BRANO CITATO
★ ★ ★ ★ ★
Liberalismo – Tommaso d’Aquino è “il primo liberale della storia” per Lord Acton e von Hayek. Qualcuno tra i keynesiani sostiene anche che la “Teoria generale” è il “Summum Bonum” di san Tommaso.

Politica - Il duello dell’antichista Canfora con l’imperatore Augusto – che implacabilmente chiama Ottaviano – può spiegare il senso della politica. L’Ottaviano di Canfora è, forse, quale è stato: quasi cesaricida, triumviro furbo, monopolista della cultura (Virgilio, la Storia Augusta, la censura di Tito Livio… – qui i crimini sono infiniti, la cultura non avrà mai più altrettanto peso nella politica del mondo), implacabile coi nemici. È, cioè, tanto Stalin – e in questo un doppio odiosamato: Canfora da sempre aspetta la “riabilitazione” di Stalin e Togliatti. Ma se l’epoca augustea è l’età dell’oro della politica (la pace, la prosperità), allora la politica è un disegno totalitario, seppure accorto (lungimirante, benintenzionato). La philia, la reciproca fiducia fra i cittadini, è secondo Aristotele la base della buona politica.
★ ★ ★ ★ ★
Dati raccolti
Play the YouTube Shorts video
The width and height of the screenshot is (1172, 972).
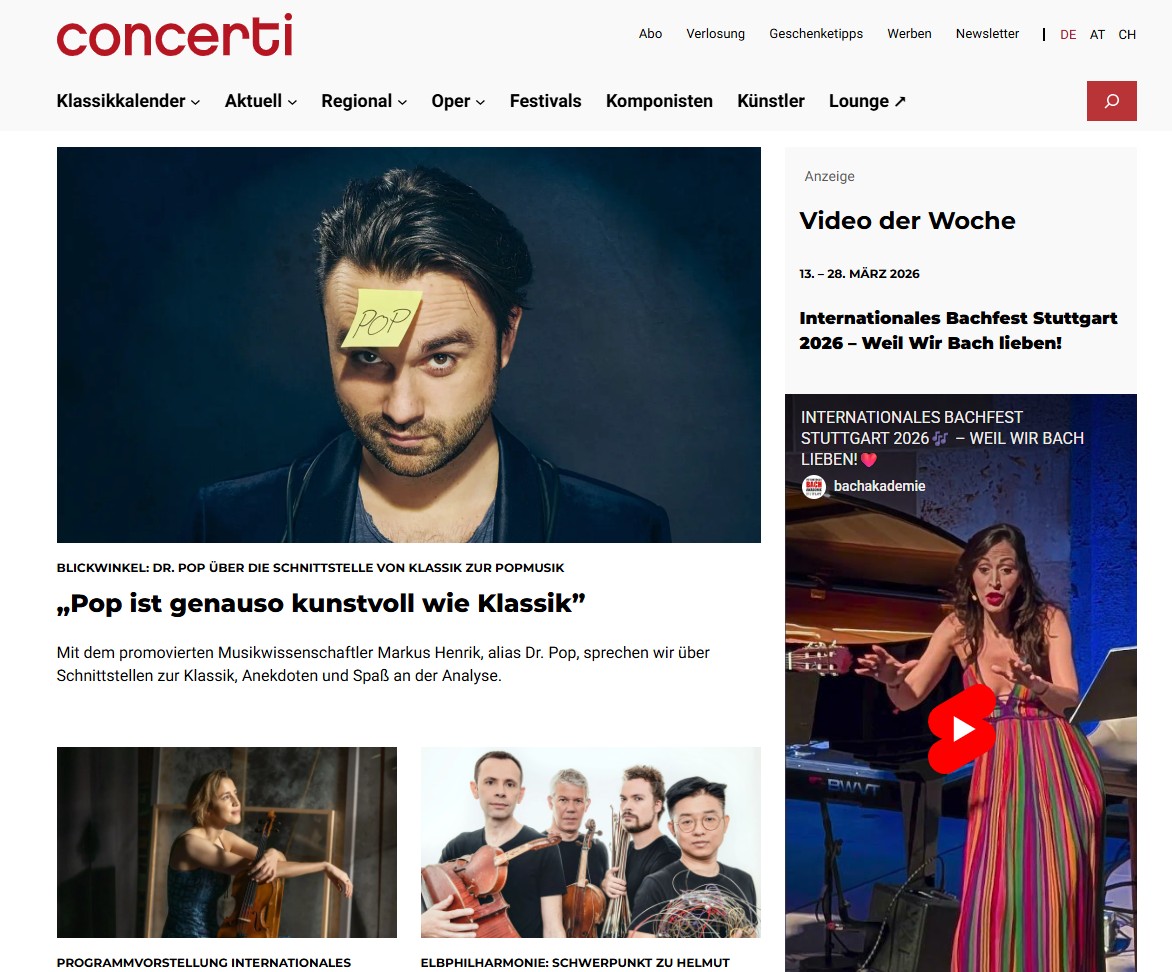(x=961, y=729)
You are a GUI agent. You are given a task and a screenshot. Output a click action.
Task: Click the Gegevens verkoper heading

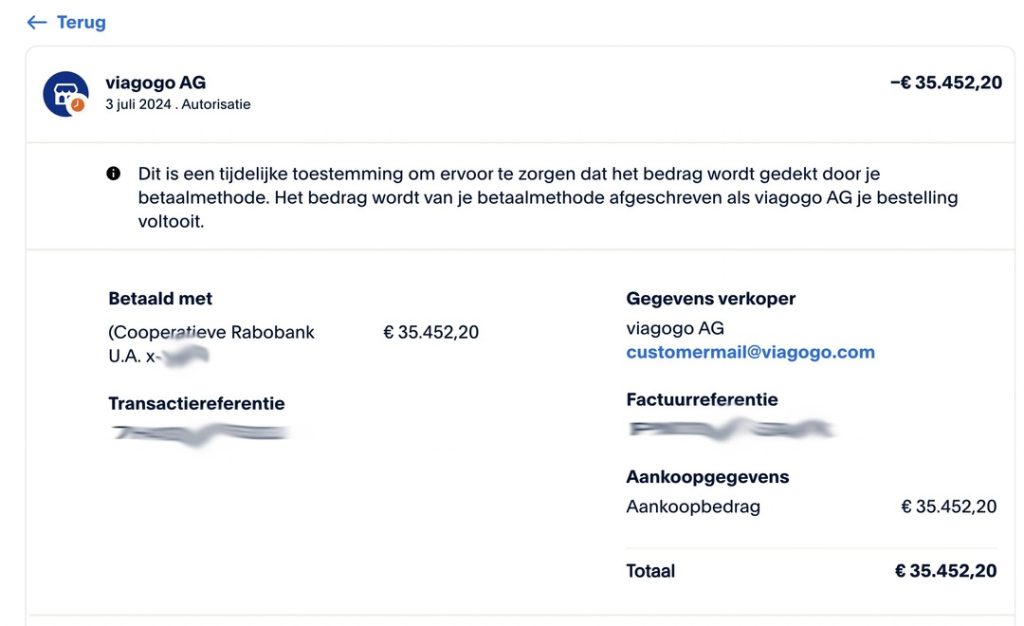[x=710, y=298]
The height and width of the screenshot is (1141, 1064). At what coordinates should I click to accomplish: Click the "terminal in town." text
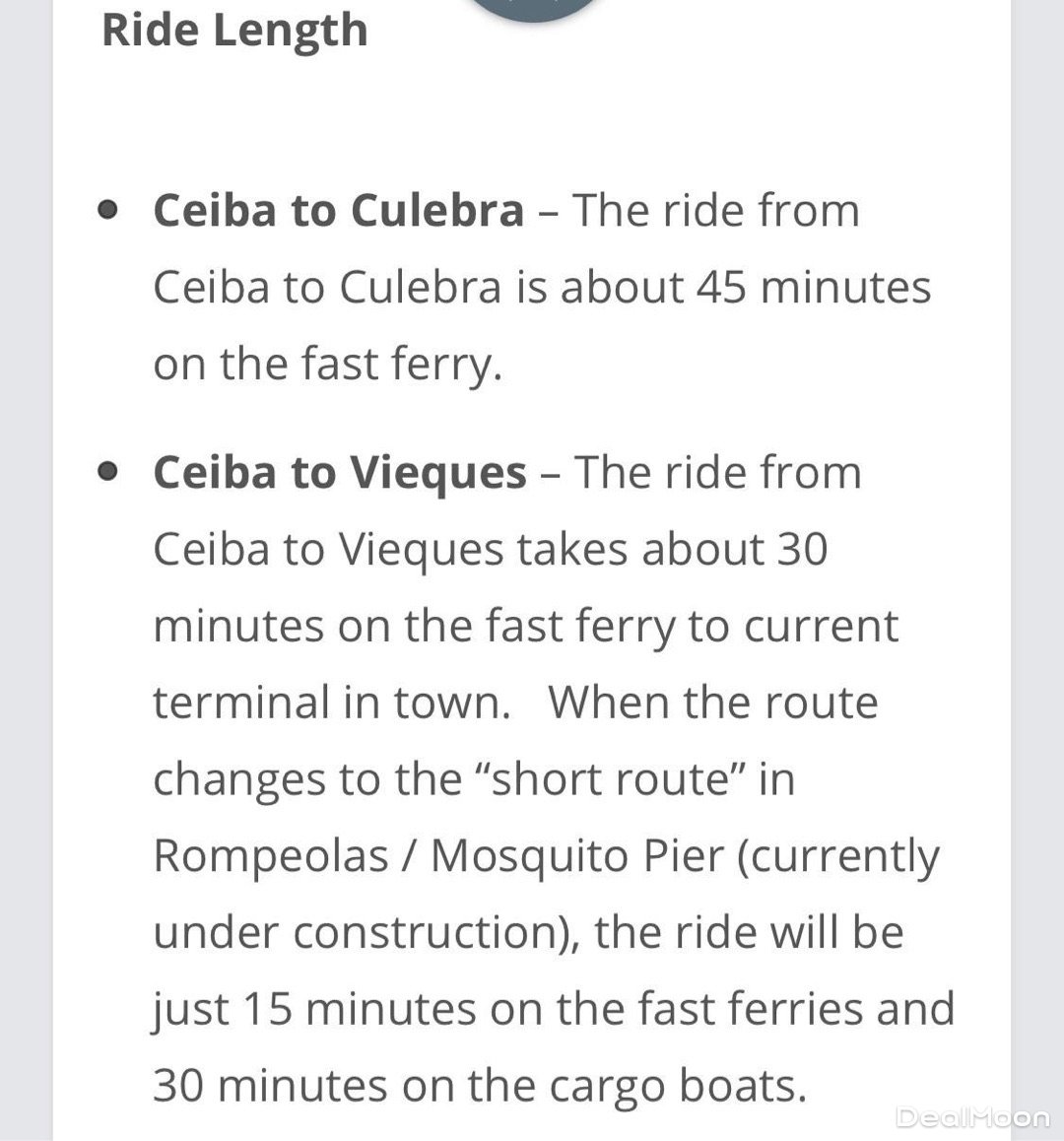(x=332, y=703)
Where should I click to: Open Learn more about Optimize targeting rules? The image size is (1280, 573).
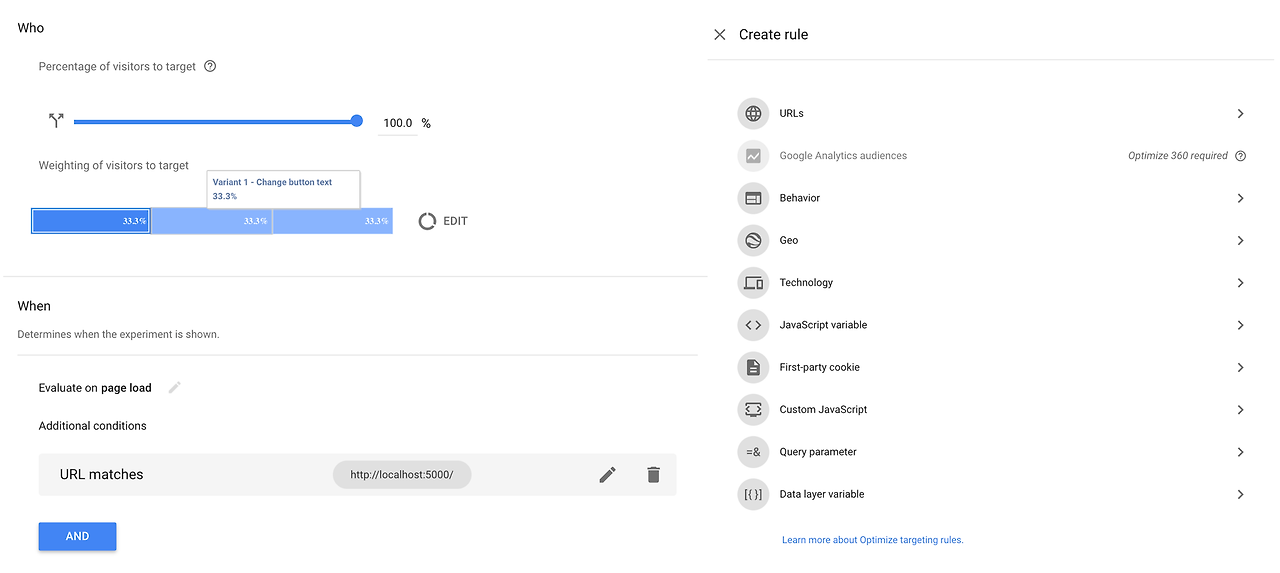pos(872,540)
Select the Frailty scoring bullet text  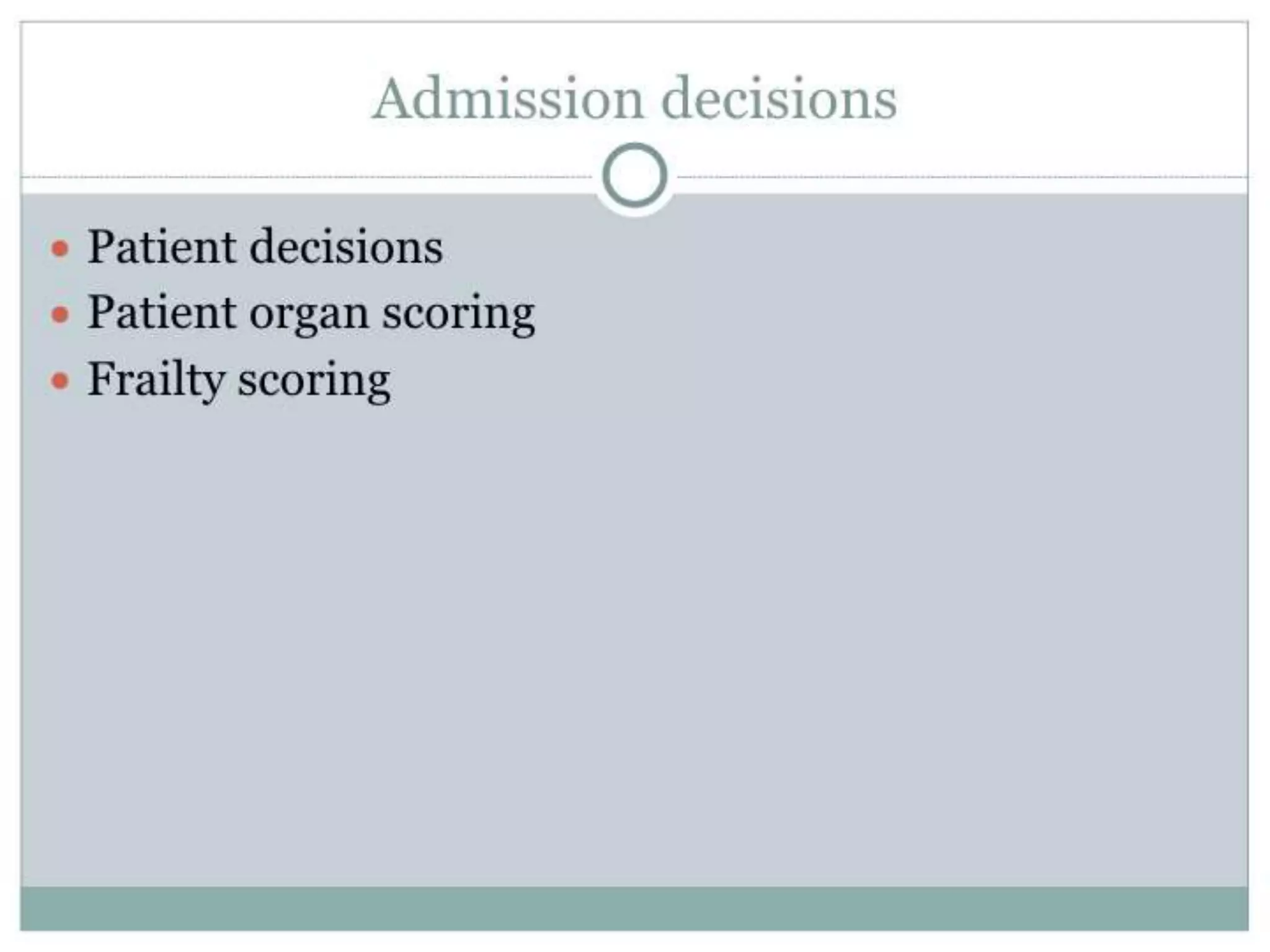pos(239,379)
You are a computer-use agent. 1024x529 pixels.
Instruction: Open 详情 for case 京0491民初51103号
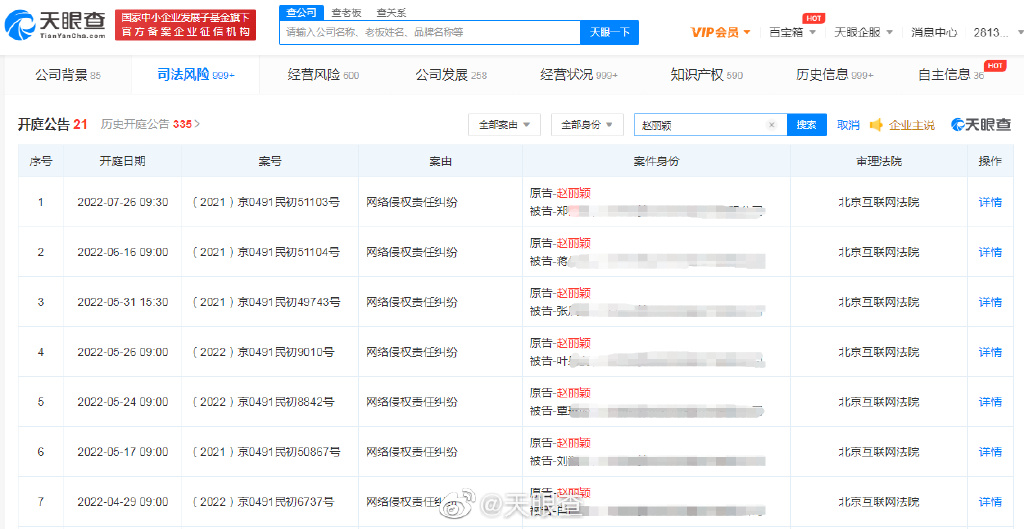pyautogui.click(x=989, y=202)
★ ★ ★ ★ ★
CONSEGNA
Riscrivi la parte del brano citato che si apre con le parole contenenti "Liberalismo – Tommaso" e si chiude con "di san Tommaso.", sostituendo "keynesiani" con "monetaristi".

SOLUZIONE
Liberalismo – Tommaso d’Aquino è “il primo liberale della storia” per Lord Acton e von Hayek. Qualcuno tra i monetaristi sostiene anche che la “Teoria generale” è il “Summum Bonum” di san Tommaso.